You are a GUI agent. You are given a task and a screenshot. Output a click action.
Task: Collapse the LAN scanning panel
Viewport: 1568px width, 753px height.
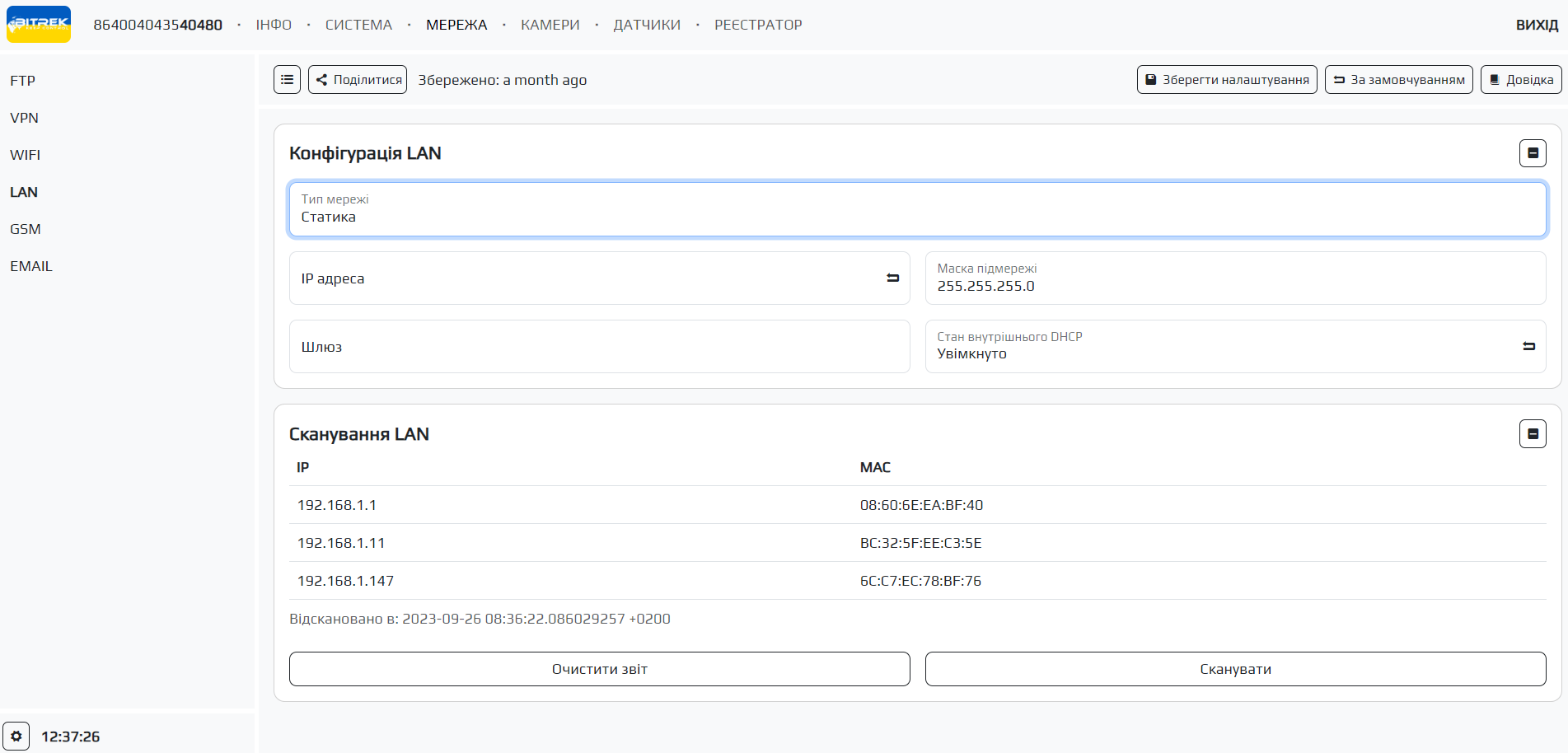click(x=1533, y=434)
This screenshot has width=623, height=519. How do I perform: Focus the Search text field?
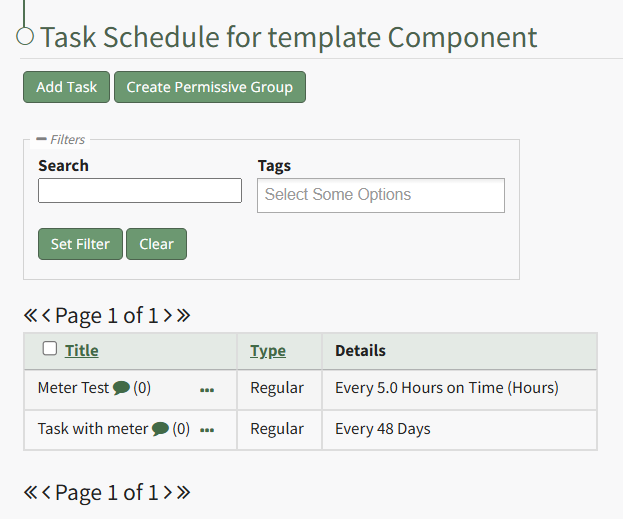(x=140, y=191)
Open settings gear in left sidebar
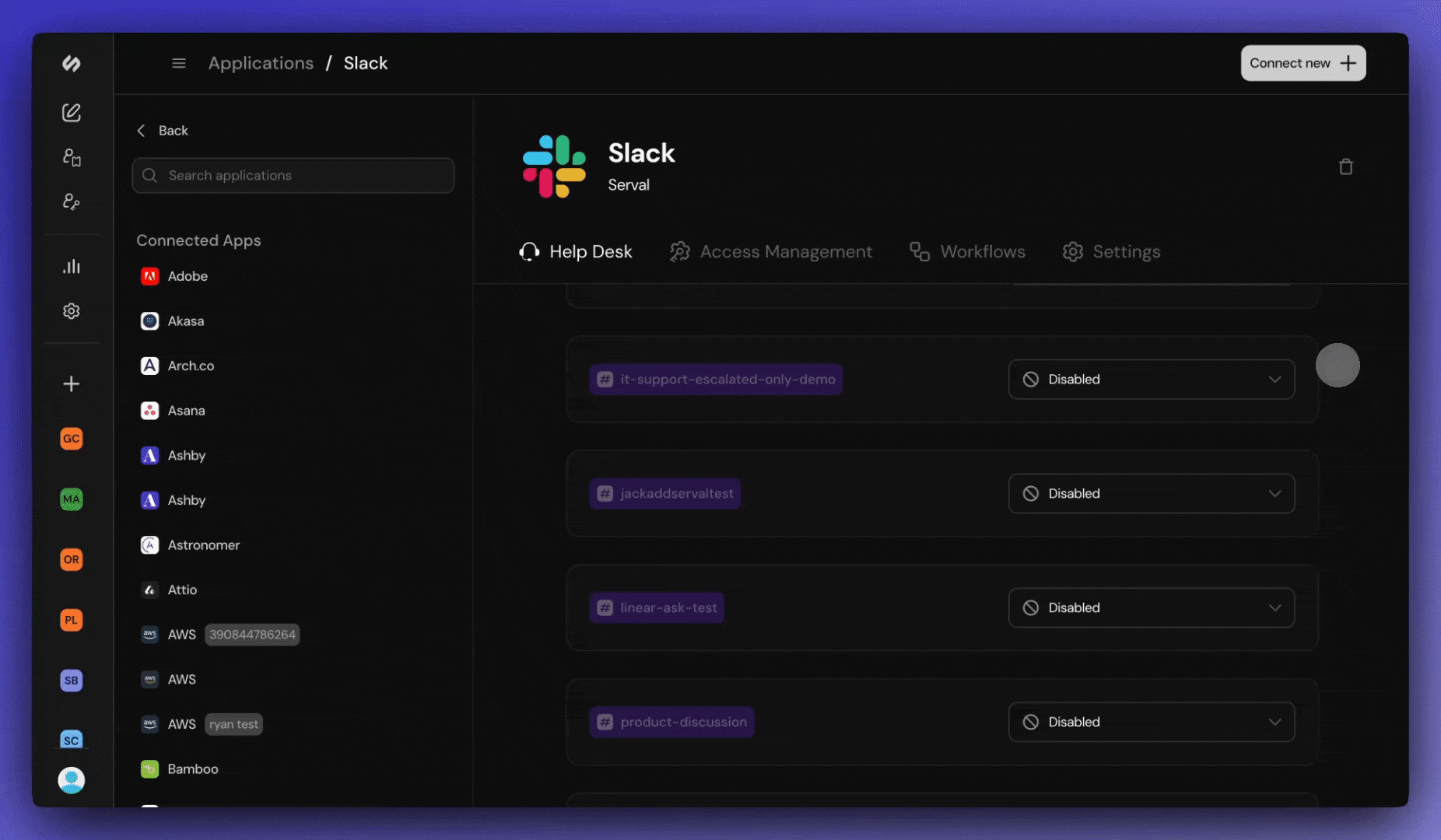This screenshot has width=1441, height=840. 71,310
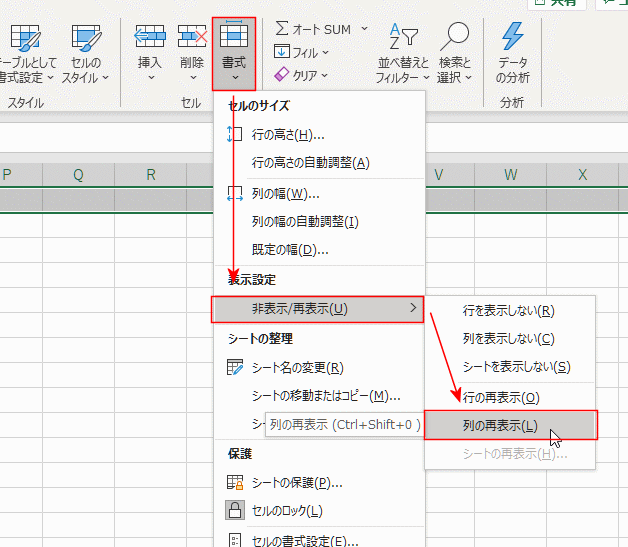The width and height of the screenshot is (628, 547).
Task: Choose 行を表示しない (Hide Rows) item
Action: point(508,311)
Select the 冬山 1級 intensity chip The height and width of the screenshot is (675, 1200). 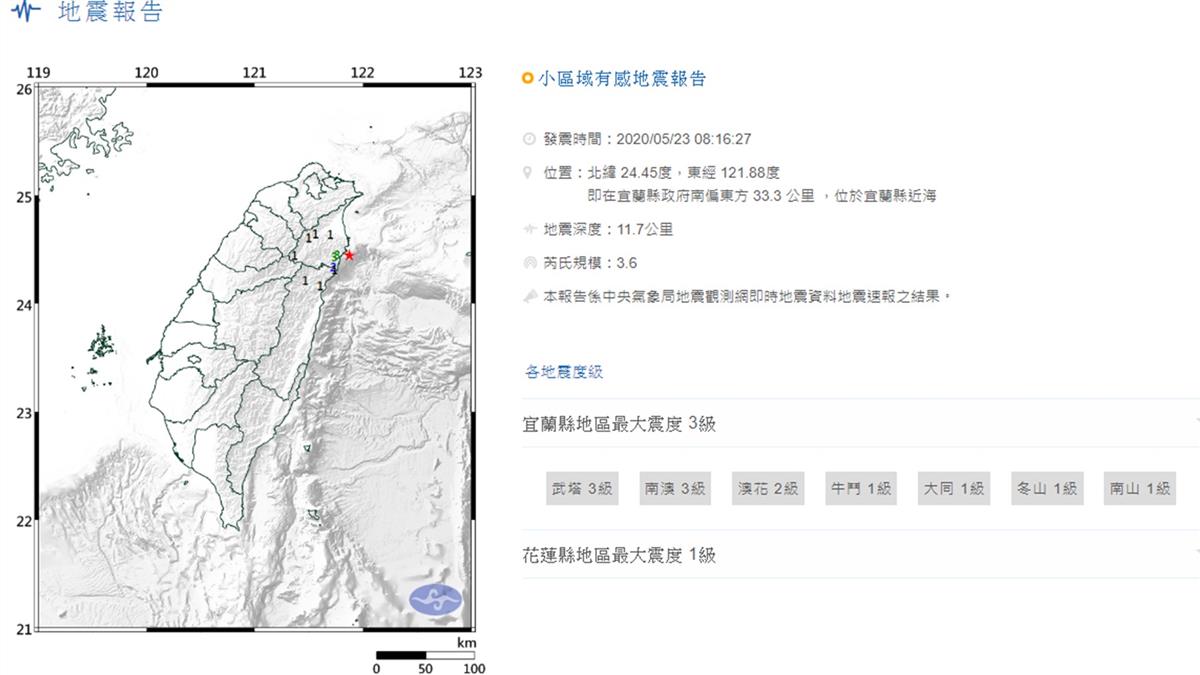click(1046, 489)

---

ПИСЬМЕННОЕ ЗАДАНИЕ: Процитируйте дословно строки от той, в которой есть "This screenshot has width=623, height=519.", до той, в которой есть "(x=140, y=191)", включая обе. Изображения в ответ не включайте.

ВЫПОЛНЕННОЕ УПРАЖНЕНИЕ:
This screenshot has width=623, height=519. How do I perform: Focus the Search text field?
(x=140, y=191)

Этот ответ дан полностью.